In fact, F(x)tec has some particularly solid inspiration for the Pro 1's design. Its five staggered rows of QWERTY and sliding mechanism were inspired by the Nokia E7 and Nokia N950, the British company says. When it comes to mobile keyboards, they're very good places to start.
Of course, both of those phones look positively archaic in comparison to today's devices, and so F(x)tec had to pair that old-school style with some modern niceties. It's based on Qualcomm's Snapdragon 835 and has a 5.99-inch 2160 x 1080 AMOLED touchscreen with curved Gorilla Glass 3. There's 6GB of LPDDR4 memory and 128GB of storage, plus a microSD slot for up to 2TB cards.
For cameras, there's an 8-megapixel selfie camera on the front, and twin rear cameras. That pairs a 12-megapixel Sony IMX363 sensor with f/1.8 optics with a 5-megapixel fixed-focus camera for depth applications. It'll record 4K/30fps video, too.
The battery is a 3,200 mAh pack, with Quick Charge 3.0, and there's a USB Type-C with HDMI support. WiFi 5, Bluetooth 5.0, and NFC are included, plus a 3.5mm headphone jack and stereo speakers. A fingerprint reader is on the side. If you don't want the microSD slot, you can drop in two SIM cards instead, and F(x)tec says you won't need a SIM tool to open the slot which should keep frequent travelers happy.
Android 9.0 Pie will get a "bespoke, landscape-optimized UI" along with special email and calendar apps which take advantage of the fact you'll often be using the Pro 1 in landscape orientation. Of course, there's more to a modern smartphone's app experience than just those core productivity tools, and it remains to be seen how the F(x)tec Pro 1 will handle third-party software that expects – or even demands – portrait orientation. Having to constantly flip between the two could get tedious.
The biggest compromise, mind, is the size. The Pro 1 comes in at 154 x 73.6 x 13.98 mm, which makes it close to the thickness of two touch-only smartphones – like the Galaxy S10 or Pixel 3 XL – put together.

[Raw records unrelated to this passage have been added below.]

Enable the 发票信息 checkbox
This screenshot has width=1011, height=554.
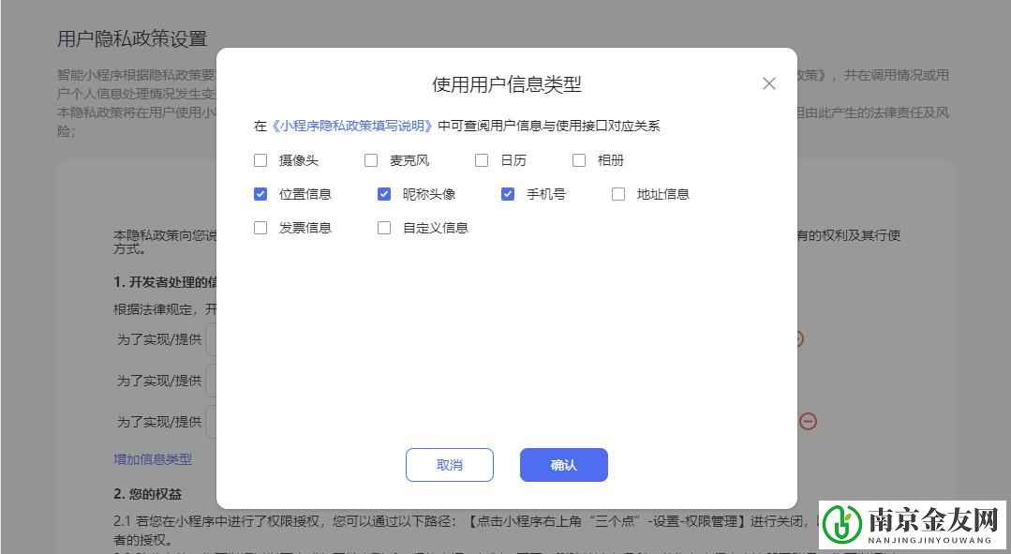(x=260, y=227)
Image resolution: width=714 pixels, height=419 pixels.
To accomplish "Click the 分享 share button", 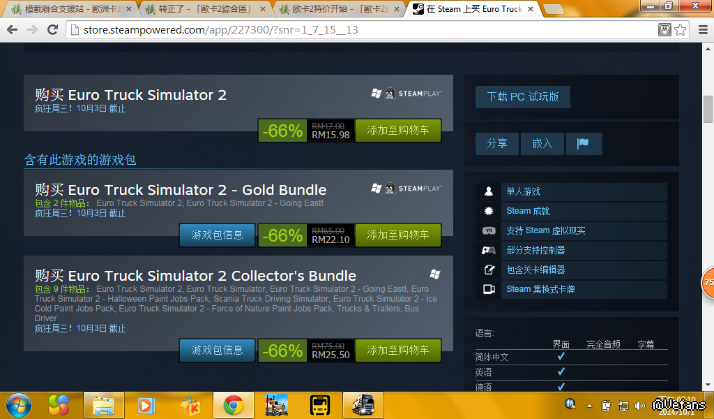I will (496, 144).
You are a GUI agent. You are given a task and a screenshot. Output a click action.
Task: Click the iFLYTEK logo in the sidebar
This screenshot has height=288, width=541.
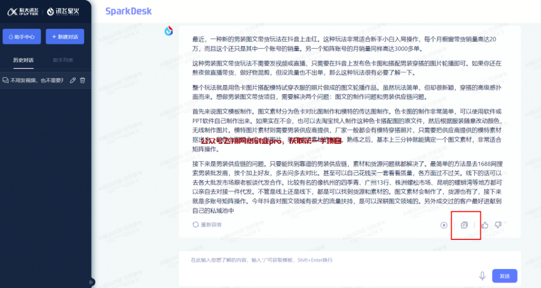(23, 12)

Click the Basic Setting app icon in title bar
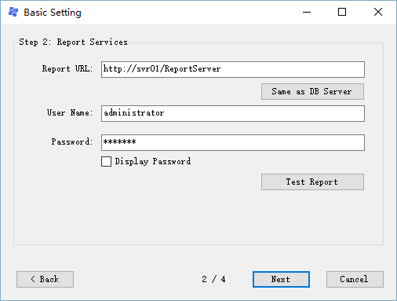[13, 12]
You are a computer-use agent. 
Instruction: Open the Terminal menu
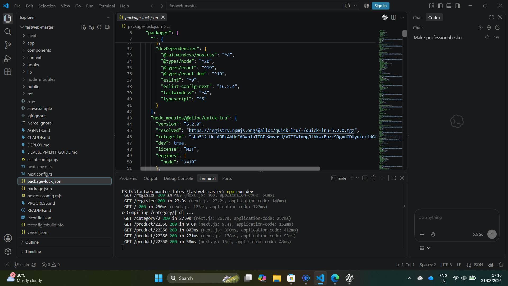(x=107, y=6)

Certainly, the audience for a phone with a physical keyboard is going to be smaller than that for the typical slimline, big-screen Android flagship. That's not a challenge but a potential benefit, F(x)tec argues. Its goal is to cater to premium niche segments, focusing on buyers that will pay a little more to check off all their must-have boxes.
That might seem a tough sell, but it's not brand new territory. TCL's reboot of BlackBerry, for example, has demonstrated that there's a market for Android phones with QWERTY keyboards, while smaller players like Planet Computers are delivering Psion-style smartphones that bring the charm of PDAs to those who demand their phones be more akin to miniature laptops.
That's interesting company to be in, but F(x)tec believes it can make it work. The F(x)tec Pro 1 is up for preorder now, priced at $649, and the company says it should begin shipping in July 2019.